The vehicle’s gliding gets worse when the truck is heavy because it can easily get stuck. When using a 4WD or FWD, the engine weight directly rests on the front wheels, increasing traction while reducing the probability of wheel spinning, increasing the chances of steady acceleration and not getting stuck.

If you must use an RWD in snow or any slippery conditions, you must load up the truck’s bed to weigh down the rear axle until there is enough traction for the rear wheels.

How do you increase the chances of building traction if you must use an RWD on a slippery road?

Add Weight

Weighing down the truck’s rear end with heavy items like sandbags or concrete blocks means that extra weight is added to the rear axle that generates the vehicle’s pushing power, thereby enabling the rear tires to build a firmer grip on the slippery road. This subsequently reduces the possibility of the wheels spinning out of control on the slippery road.

Use Winter Tires or Chains

Winter tires, for example, are worth the investment whenever winter approaches and you need to use your RWD truck.

Winter tires have deep treads that cannot be affected by extremely cold temperatures and will help your truck with the much-needed grip on the slippery road.

In other instances, you might need to add traction by adding chains to your tires. However, tire chains might be prohibited in some states, making it necessary to know the local rules before adding them to your truck tires.

Winter tyre. Car tires on winter road covered with snow.

Go for a Practice Run in an Empty Lot

When it snows, try out various driving techniques in an empty lot.

When you are out on the roads, drive slowly, accelerate slowly, and brake gently.

Is Rear-Wheel Drive Better Than Four-Wheel Drive for Trucks?

Now that you know what an RWD is, what is a four-wheel drive (4WD)?

A 4WD is a drivetrain system specifically designed to send torque to all four wheels of a vehicle for increased traction whenever necessary.

However, unlike the RWD, which is designed for towing heavy loads, the 4WD is specifically designed to handle rugged terrain, allowing you to drive over steep hills or through mud and deep water.

There also exist partial 4WDs, which let you operate the vehicle in two-wheel drive mode under normal road conditions.

Subsequently, 4WDs have high and low ranges, which allow the car to build more traction and let you drive comfortably on slippery roads and off-road environments, respectively.

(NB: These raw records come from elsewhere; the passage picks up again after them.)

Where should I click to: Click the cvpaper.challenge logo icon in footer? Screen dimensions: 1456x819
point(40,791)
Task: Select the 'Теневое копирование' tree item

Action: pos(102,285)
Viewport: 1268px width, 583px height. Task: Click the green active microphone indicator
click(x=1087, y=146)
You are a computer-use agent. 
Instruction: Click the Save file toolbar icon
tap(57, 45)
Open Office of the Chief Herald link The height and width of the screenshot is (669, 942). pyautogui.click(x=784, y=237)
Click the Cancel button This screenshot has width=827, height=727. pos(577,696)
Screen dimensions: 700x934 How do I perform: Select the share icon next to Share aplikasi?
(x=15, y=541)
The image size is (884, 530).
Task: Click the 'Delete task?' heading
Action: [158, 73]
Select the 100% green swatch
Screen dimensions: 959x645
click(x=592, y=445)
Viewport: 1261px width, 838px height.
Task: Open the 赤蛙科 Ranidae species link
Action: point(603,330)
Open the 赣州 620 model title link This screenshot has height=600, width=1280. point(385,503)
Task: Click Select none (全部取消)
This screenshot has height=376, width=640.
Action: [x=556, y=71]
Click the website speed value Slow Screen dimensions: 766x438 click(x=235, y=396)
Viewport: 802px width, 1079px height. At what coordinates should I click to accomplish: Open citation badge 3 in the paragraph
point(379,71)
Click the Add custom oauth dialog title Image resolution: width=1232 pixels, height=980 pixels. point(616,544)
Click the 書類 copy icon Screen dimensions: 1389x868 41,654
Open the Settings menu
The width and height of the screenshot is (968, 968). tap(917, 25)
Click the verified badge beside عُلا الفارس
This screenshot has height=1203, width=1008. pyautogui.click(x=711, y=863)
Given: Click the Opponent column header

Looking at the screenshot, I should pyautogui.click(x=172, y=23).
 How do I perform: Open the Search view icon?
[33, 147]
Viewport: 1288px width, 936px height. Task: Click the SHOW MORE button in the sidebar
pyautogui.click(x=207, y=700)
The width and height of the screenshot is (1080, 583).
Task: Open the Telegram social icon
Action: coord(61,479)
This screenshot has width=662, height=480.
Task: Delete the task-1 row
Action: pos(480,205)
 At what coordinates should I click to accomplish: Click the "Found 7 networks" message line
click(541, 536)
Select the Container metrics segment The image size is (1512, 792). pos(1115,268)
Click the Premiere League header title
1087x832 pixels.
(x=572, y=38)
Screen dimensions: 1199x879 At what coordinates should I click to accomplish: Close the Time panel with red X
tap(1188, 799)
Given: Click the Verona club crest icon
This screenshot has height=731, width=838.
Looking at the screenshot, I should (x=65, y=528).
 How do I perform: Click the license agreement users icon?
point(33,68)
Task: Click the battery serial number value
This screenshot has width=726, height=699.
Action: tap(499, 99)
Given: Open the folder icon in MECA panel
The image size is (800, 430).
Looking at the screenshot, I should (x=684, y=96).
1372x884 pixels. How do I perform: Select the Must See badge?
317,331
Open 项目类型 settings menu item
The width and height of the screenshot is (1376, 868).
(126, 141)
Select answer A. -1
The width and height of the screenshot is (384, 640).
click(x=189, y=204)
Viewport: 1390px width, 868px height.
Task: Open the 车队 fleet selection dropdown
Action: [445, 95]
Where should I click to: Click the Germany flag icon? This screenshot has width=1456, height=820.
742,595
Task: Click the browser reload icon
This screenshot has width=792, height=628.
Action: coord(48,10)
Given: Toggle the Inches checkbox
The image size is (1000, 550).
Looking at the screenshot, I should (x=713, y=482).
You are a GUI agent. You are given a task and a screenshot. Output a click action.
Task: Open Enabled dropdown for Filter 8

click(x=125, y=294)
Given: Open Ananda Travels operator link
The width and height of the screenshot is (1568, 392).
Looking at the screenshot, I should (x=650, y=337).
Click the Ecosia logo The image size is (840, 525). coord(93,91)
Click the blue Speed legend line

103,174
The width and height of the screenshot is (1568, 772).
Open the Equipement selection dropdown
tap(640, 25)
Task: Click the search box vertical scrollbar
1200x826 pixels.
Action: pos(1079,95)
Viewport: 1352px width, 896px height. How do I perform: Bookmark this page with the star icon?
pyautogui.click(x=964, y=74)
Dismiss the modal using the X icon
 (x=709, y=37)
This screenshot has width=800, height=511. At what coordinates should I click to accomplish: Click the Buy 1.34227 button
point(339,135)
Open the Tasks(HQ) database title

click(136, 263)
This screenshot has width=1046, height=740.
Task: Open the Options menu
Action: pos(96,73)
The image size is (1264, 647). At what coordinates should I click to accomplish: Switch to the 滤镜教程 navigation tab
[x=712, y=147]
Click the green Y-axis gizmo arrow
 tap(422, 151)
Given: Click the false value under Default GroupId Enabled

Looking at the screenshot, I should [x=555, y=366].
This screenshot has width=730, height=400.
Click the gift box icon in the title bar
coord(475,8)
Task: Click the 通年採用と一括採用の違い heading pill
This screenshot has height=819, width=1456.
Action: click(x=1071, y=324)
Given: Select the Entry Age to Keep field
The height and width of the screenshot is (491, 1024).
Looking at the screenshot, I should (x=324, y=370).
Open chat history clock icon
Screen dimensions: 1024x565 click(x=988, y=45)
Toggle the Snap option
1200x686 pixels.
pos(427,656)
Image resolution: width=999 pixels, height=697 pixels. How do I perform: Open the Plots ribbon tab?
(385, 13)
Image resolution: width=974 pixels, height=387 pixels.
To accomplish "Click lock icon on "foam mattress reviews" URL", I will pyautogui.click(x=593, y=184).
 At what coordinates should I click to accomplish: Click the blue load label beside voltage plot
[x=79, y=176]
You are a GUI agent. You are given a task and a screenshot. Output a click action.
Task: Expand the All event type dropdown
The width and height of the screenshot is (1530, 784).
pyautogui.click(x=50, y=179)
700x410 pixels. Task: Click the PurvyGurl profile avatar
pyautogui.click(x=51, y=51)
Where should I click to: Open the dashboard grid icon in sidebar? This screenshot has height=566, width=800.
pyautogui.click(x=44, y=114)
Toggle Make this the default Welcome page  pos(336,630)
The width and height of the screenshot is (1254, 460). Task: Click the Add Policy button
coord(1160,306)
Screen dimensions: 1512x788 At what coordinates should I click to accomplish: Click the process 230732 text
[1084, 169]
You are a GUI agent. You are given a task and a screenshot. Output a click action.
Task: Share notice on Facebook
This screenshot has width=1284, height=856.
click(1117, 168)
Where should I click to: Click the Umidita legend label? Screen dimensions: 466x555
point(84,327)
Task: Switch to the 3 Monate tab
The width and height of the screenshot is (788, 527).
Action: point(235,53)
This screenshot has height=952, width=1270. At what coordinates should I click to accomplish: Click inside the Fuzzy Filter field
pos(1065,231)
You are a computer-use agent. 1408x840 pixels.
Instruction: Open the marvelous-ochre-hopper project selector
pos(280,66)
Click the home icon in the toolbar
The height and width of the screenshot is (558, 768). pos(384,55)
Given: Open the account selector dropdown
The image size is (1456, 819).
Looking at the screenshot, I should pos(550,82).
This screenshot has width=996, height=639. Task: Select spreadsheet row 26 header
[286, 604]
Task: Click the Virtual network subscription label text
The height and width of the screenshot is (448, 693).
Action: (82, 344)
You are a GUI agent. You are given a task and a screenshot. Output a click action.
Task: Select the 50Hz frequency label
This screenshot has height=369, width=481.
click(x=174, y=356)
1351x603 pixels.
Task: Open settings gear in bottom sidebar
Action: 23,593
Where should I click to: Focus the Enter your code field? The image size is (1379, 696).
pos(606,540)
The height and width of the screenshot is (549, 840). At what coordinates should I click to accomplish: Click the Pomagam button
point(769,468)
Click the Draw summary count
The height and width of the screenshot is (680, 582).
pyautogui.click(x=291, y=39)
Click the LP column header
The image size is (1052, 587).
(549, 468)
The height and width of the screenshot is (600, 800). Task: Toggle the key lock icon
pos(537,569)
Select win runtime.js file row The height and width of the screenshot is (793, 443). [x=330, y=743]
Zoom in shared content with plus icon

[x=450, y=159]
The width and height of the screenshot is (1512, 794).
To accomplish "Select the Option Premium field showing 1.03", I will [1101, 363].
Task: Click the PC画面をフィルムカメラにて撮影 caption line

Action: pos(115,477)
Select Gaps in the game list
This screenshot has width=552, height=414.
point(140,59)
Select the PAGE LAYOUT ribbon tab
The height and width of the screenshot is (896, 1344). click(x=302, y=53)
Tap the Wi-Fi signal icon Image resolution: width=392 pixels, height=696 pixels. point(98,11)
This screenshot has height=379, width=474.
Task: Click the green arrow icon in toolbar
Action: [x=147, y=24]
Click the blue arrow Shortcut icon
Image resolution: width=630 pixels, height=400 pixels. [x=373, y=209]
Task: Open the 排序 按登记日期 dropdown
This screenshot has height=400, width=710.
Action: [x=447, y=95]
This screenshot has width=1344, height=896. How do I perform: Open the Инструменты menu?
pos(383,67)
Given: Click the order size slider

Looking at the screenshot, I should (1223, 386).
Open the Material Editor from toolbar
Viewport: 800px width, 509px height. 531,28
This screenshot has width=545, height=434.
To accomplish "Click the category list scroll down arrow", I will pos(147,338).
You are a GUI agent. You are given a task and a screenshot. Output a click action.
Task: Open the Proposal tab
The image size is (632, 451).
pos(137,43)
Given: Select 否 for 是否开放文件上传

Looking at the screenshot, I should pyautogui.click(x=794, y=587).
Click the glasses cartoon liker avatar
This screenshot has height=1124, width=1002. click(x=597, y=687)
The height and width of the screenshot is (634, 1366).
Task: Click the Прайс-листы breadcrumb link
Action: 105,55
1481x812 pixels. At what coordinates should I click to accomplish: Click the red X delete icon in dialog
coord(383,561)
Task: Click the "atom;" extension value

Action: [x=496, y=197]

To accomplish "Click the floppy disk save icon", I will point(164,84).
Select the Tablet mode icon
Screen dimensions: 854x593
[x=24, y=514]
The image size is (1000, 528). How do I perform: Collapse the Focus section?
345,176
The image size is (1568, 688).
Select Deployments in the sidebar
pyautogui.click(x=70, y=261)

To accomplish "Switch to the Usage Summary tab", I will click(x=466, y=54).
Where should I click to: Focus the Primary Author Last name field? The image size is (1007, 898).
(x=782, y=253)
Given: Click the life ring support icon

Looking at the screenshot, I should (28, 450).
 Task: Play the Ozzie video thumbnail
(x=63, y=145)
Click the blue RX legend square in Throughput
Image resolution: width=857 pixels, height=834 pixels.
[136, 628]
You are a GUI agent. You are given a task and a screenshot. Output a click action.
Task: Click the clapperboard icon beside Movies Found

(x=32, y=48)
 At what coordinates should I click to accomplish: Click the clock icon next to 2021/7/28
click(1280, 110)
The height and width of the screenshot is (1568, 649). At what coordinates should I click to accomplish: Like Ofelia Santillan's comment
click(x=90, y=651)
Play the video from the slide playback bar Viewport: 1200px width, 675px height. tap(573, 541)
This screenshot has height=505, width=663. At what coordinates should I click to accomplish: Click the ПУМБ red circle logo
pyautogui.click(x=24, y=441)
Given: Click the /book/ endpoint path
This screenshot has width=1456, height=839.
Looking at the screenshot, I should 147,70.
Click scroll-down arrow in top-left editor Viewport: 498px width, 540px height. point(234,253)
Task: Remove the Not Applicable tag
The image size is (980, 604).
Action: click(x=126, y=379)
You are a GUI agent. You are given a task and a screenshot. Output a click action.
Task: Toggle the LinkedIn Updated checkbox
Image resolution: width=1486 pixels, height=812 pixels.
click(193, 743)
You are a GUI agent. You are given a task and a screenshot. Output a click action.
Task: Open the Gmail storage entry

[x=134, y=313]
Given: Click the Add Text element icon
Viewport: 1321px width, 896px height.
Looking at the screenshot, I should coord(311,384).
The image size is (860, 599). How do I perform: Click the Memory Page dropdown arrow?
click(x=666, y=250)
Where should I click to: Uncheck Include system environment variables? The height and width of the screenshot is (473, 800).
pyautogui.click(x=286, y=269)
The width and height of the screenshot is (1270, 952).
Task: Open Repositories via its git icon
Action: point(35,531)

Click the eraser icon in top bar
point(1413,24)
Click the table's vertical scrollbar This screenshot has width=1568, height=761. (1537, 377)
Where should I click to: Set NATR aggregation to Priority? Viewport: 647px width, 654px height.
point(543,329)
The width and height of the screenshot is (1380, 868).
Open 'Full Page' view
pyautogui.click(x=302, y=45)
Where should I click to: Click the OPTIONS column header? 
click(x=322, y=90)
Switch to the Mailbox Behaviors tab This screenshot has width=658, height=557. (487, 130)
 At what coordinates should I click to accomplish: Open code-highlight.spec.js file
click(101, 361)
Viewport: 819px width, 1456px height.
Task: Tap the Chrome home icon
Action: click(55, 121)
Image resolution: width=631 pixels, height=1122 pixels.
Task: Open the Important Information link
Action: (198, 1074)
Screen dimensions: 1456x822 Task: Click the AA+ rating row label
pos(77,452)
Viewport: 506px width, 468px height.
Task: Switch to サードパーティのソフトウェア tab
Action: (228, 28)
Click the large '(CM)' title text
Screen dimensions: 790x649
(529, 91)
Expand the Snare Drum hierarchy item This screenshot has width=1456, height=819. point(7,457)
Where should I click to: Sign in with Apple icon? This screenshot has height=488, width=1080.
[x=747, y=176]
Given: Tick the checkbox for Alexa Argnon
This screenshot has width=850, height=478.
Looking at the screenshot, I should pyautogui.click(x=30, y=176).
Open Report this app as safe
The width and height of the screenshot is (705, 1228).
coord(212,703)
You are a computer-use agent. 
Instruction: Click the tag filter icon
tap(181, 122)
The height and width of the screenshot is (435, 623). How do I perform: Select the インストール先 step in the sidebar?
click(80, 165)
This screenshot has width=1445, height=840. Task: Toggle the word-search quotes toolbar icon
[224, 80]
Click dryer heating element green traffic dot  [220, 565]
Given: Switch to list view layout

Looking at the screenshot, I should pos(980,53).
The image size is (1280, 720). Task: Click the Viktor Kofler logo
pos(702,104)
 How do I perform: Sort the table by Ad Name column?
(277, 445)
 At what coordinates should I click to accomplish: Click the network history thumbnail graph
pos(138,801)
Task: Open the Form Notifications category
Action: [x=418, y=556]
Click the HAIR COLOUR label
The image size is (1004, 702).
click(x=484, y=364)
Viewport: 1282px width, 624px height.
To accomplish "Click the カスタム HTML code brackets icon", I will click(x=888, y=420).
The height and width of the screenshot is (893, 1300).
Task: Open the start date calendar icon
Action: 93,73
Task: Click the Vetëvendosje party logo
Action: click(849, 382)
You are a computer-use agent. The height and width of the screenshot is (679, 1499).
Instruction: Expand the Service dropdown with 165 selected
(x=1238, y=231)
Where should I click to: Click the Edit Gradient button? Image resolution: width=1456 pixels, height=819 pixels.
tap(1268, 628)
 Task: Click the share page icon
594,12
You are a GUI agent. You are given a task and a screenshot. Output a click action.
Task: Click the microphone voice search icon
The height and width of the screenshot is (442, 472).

 black 2020 Dodge Ram 1500 driving down a dirt country road in the mountains during the evening sunset

Narrowing down to which is better for a truck, between the RWD and 4WD, all depends on the driver’s preference and what the truck is used for.

Both drivetrains have pros and cons, such as stability on wet roads, larger room compartments, and less likelihood of oversteering for the 4WDs.

However, since trucks are meant to tow heavy loads, more weight directly translates to more traction on the rear wheels.

Although it is possible to distribute the truck’s weight-load to all wheels equally, it is way better to have the rear wheels getting the acceleration power and let the front wheels do the steering. 

Furthermore, considering trucks that are 4WD, the front wheels would need extra mechanical joints to accommodate the torque from the turning engine and the steering motion.

For this, a 4WD truck would not be reliable because it would wear down quickly, raising the maintenance costs, yet trucks are supposed to be functional and profitable for the longest periods in between service maintenance.

Having an RWD truck is, therefore the better option.

Trucks are also long and typically harder to maneuver. Since semi-trucks go in small spaces like the loading docks and warehouses, having a drivetrain system that is simpler to turn is most crucial.

This puts an RWD at the top of the list for a semitruck drivetrain because the front wheels are not attached to the powertrain but instead attached to the steering gears for only one purpose: steering the truck.

For the reasons mentioned above, it is clear that an RWD system is a preferable option to a 4WD when considering trucks.


When choosing trucks, an RWD is better off than any other drivetrain because trucks are meant to ferry heavy loads, and the RWD offers the best towing abilities.